FDI IN MULTI-BRAND RETAILING IN INDIA
The Indian Retail sector has witnessed a
gradual albeit steady metamorphosis over the last decade alone. Despite the
myriad advances over the years, the sector continues to remain highly
fragmented; still primarily dominated by the unorganized segment – the
quintessential traditional family run stores. Although there has been a steady
deviation from this paradigm, causing the share of the organized segment to
grow on a per diem basis especially in urban India, the fragmented and
piece-meal nature of the market, amongst other correlated factors, has
disallowed the sector to realize its holistic growth potential. However, off
late, large scale domestic retailers who continue to astutely learn from their
former debacles; are looking to individually embark and embrace a carefully
calibrated long term strategy in their quest to dramatically transform the
retailing landscape in the country. Despite the numerous obstacles that
existing players and new market entrants have to deal with, the Indian retail
market bristles with abundant promise…The country beckons to global retailers
and foreign investors alike.
Market
Realities:
According to the Global Retail Development
Index (GRDI) report published by the leading US based consulting group, AT
Kearney in June 2010, India is the third most attractive retail market for
global retailers among the 30 largest emerging markets. The report also
highlights the well documented fact that organized retail constitutes a mere 5%
of the total annual revenues generated, hence, providing a tremendous window of
opportunity for both domestic and international retailers to tap into a
burgeoning albeit fragmented market. The sector is poised for rapid growth and
is pegged to be worth US$ 535 billion by 2013, with organized retail’s share
increasing to 10%. Robust economic progression, ever increasing disposable
incomes, greater availability of personal credit and a growing vehicular
population that facilitates easier mobility are a clutch of factors that will
fuel further sectoral growth. Despite the increasing levels of disposable
incomes, both in rural and urban India, 75% of the country’s population earns
less than US$ 2 per day. However, that is a figure that is unlikely to deter
foreign retailers. The dominating presence of the unorganized segment, a
burgeoning youth population more receptive to Western lifestyles and ideologies
and the low levels of market penetration in various categories and retail
formats; especially in the Tier II and Tier III cities; makes the Indian retail
scene all the more attractive.

------------------------------------

Given request 1: In the Indian retail passage, what ranking does the June 2010 GRDI report give India?
Given request 2: Summarize the Indian retail passage in two sentences.
Given request 3: Write the next paragraph of the Indian retail passage, starting after its final sentence.
The data that comes next is separate from the Indian retail passage.

Source excerpt:

------------------------------------

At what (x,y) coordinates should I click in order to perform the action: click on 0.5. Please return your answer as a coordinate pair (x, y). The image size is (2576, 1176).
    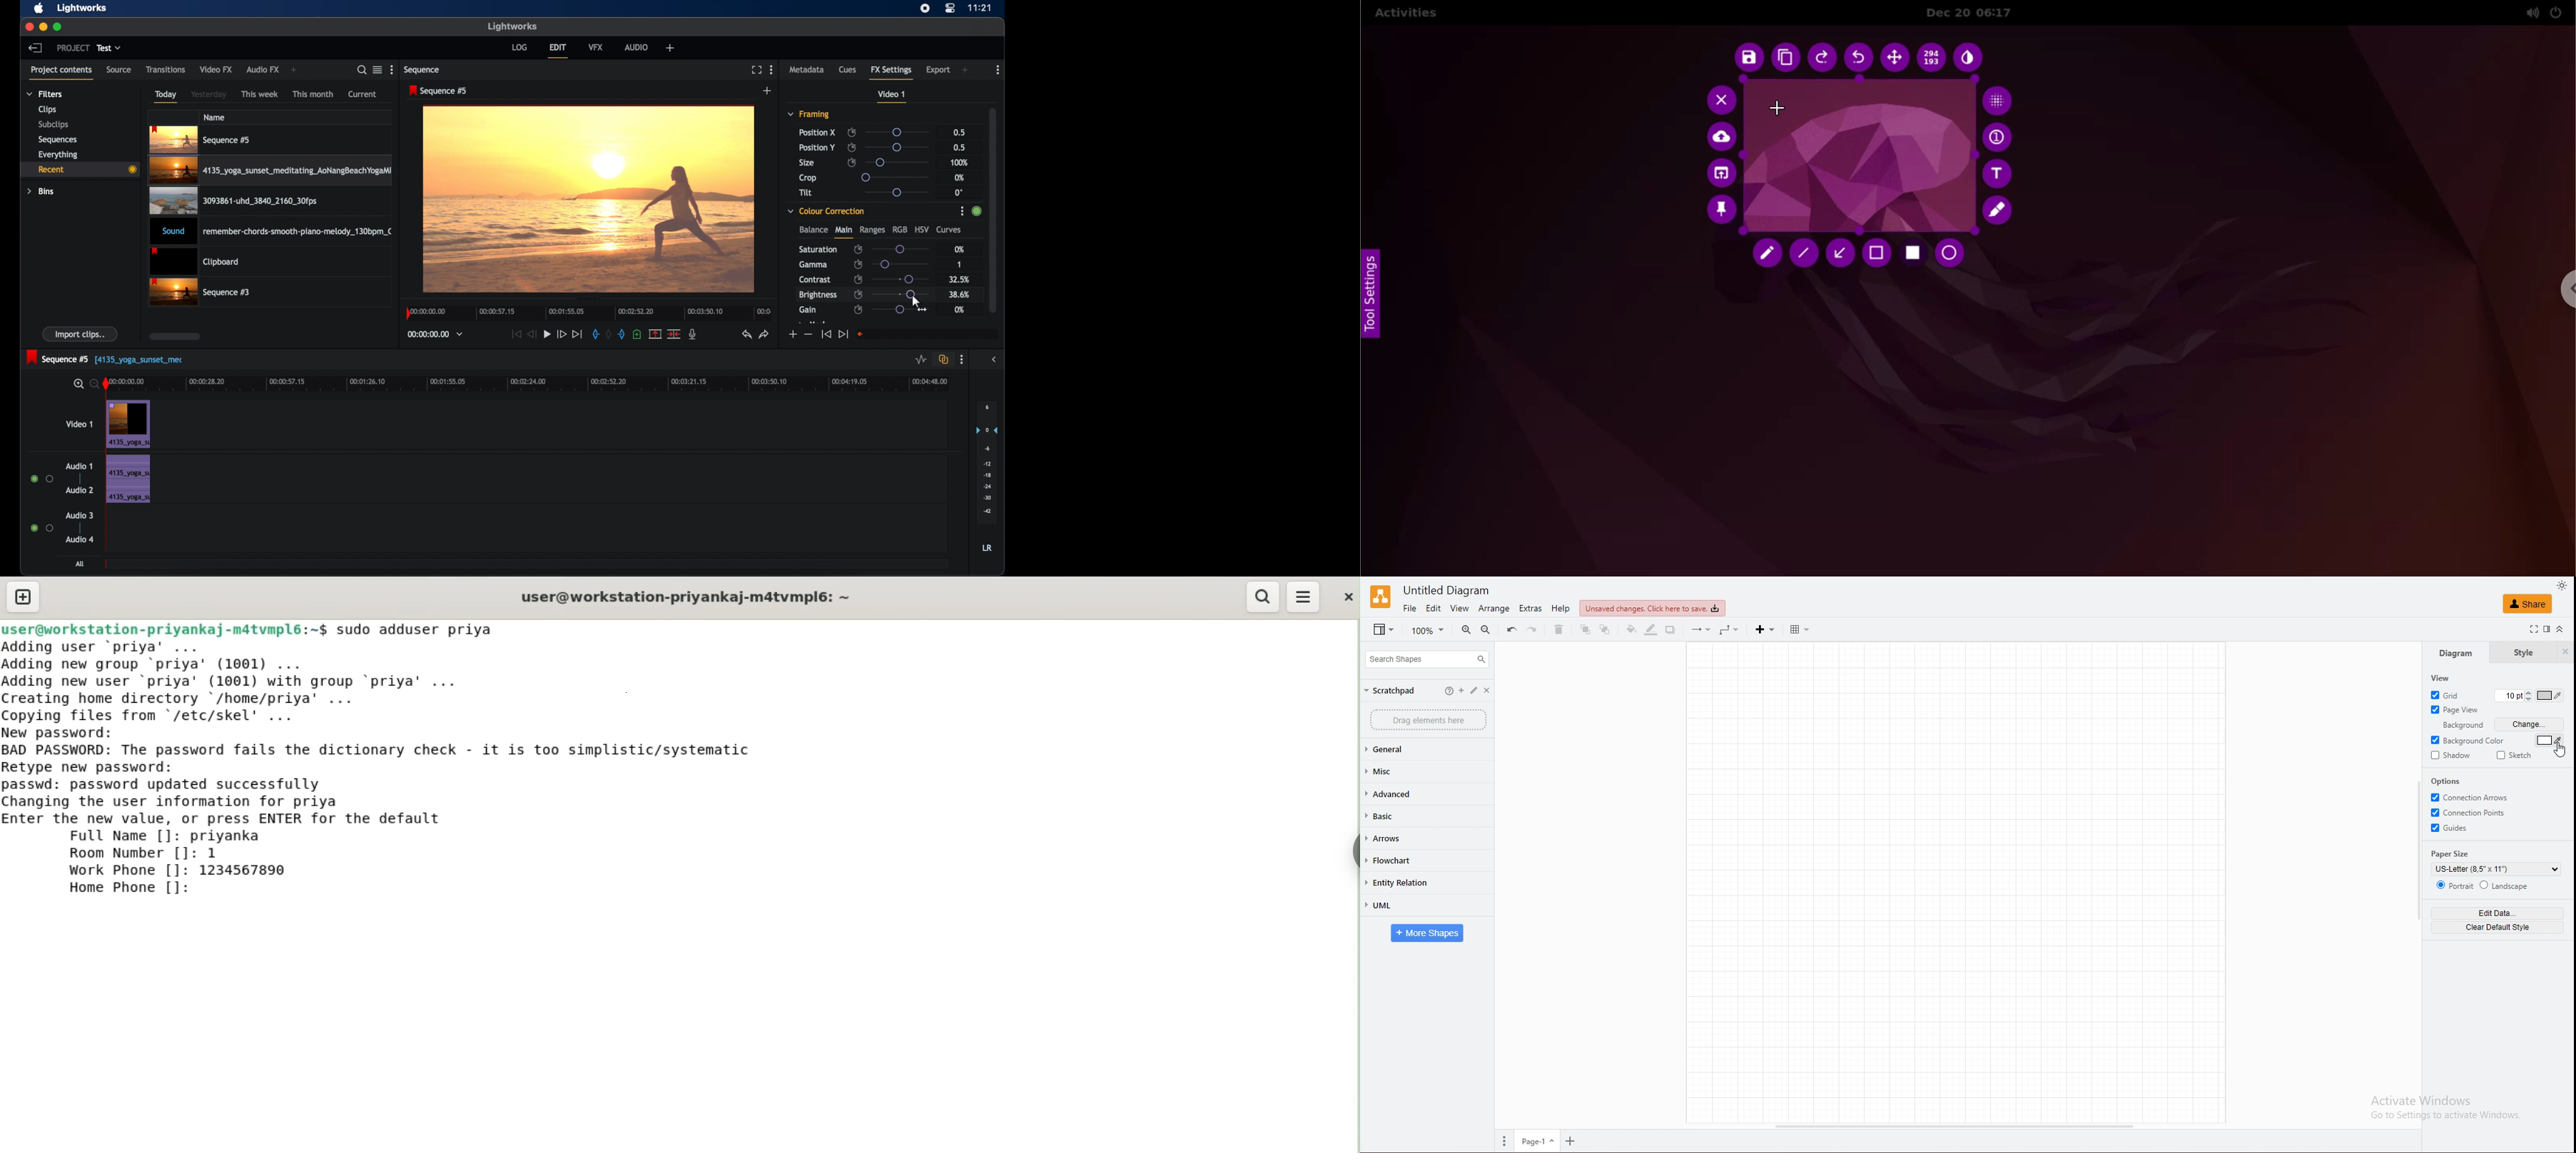
    Looking at the image, I should click on (960, 132).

------------------------------------

Right answer 1: It ranks India as the third most attractive retail market for global retailers among the 30 largest emerging markets.

Right answer 2: India's retail sector has changed steadily over the last decade but remains highly fragmented and dominated by traditional family-run stores, though large domestic retailers are now pursuing long-term strategies to transform it. With organized retail at only 5% of revenues and the market pegged to reach US$ 535 billion by 2013, factors such as rising incomes, a young population and low market penetration make India attractive to foreign retailers.

Right answer 3:
The retail sector is currently worth around
US$ 395.96 billion and accounts for 22% of the GDP. It also contributes a
healthy 8% to the country’s employment. Domestic “power players” like the
Future Group, Reliance and Tata (Trent) amongst others; continue to adopt a
high scalability strategy and are increasingly experimenting with new formats
that are gaining greater acceptance with an ever evolving and perceptive
consumer. A slew of hypermarkets, supermarkets, departmental, convenience and
specialty stores are rapidly replacing the traditional mom-and-pop kirana stores; raising grave concerns
regarding their profitable existence in the long term. Amidst all this
hyperactivity, one key issue that has remained atop the agenda of the country’s
policy formulators for a while now has been the issue of FDI in the retail
sector.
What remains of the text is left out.